• _Available records_:
══════════════════════════════
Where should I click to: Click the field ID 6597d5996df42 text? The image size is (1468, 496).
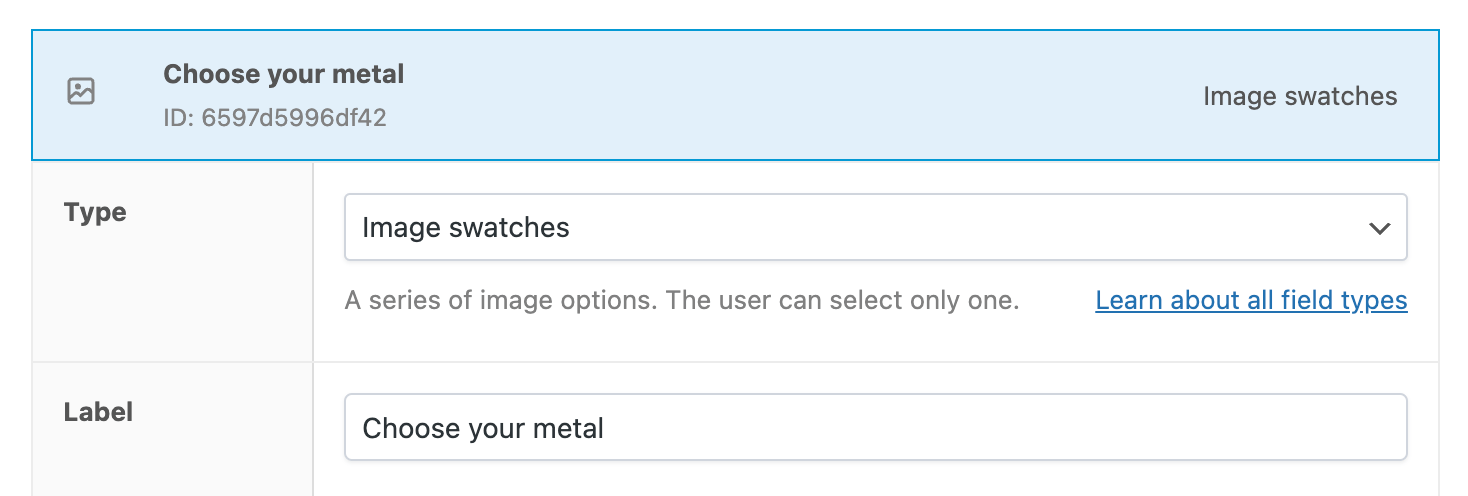tap(275, 118)
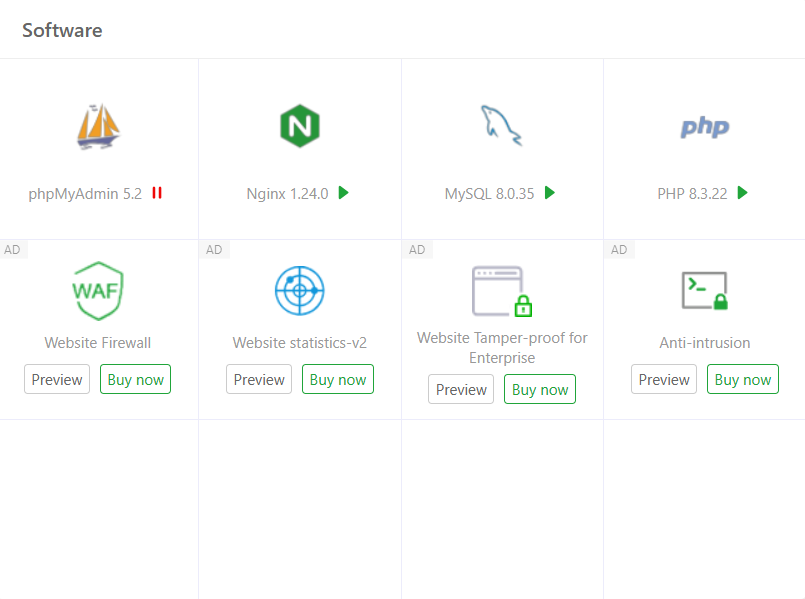Toggle the red paused indicator for phpMyAdmin

point(157,193)
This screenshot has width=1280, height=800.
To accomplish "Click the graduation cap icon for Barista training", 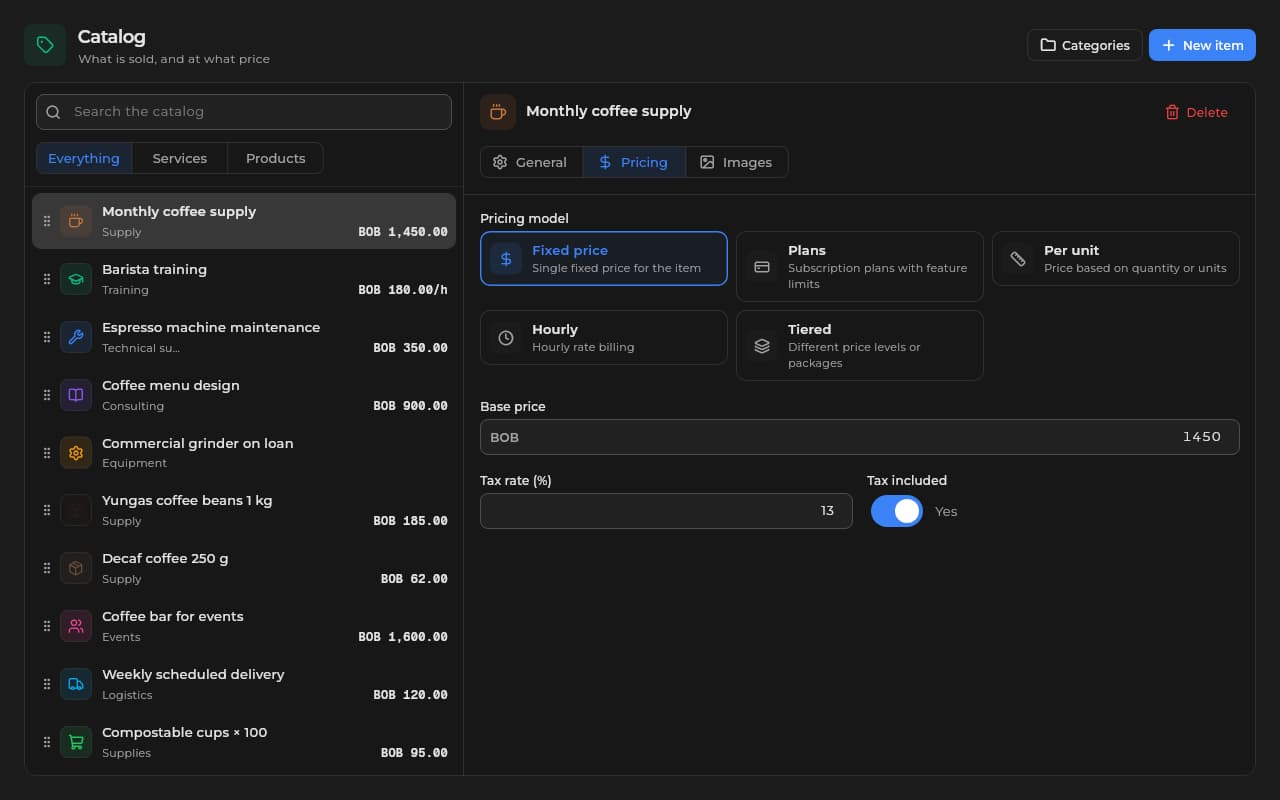I will 76,279.
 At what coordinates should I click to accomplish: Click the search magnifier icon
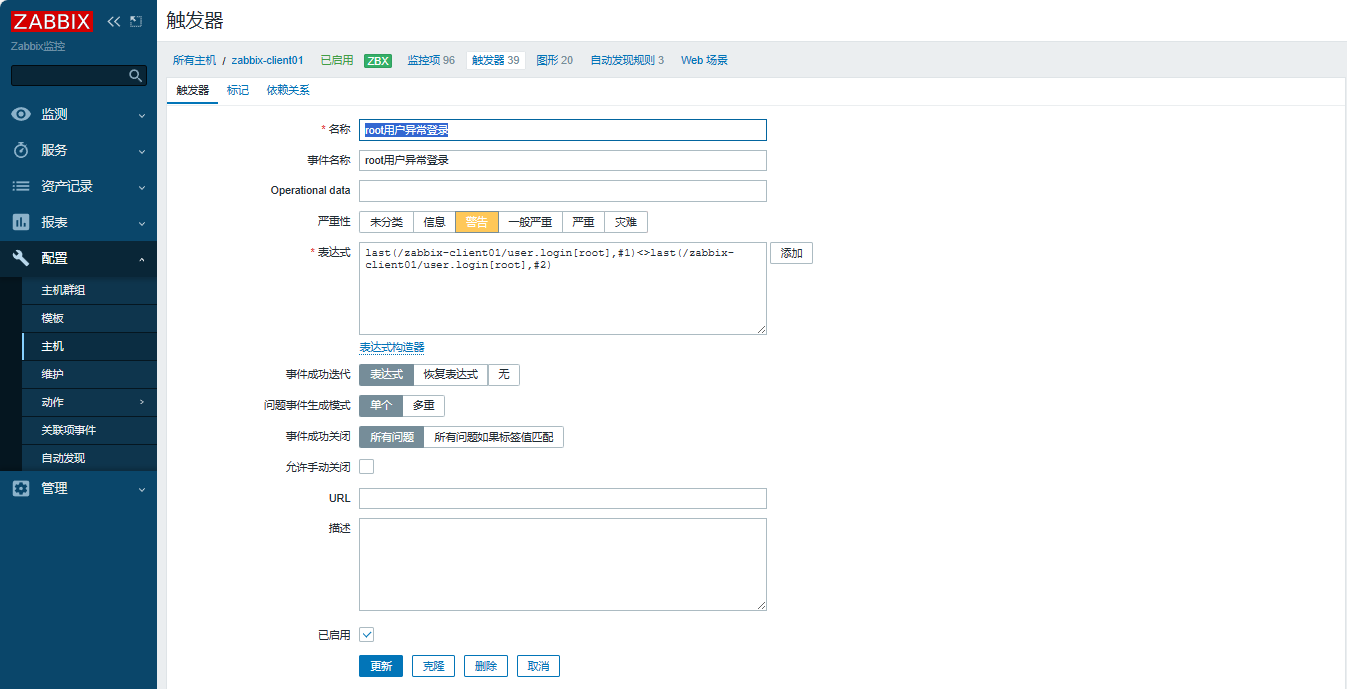coord(136,76)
══════════════════════════════
• _What you have to do_:
Would you give again, exactly as written, the lines from the one containing "At what coordinates" through the end of the records, with no pictures and no other lines?

• _Task answer_:
 At what coordinates should I click to accomplish: Click the search magnifier icon
coord(136,76)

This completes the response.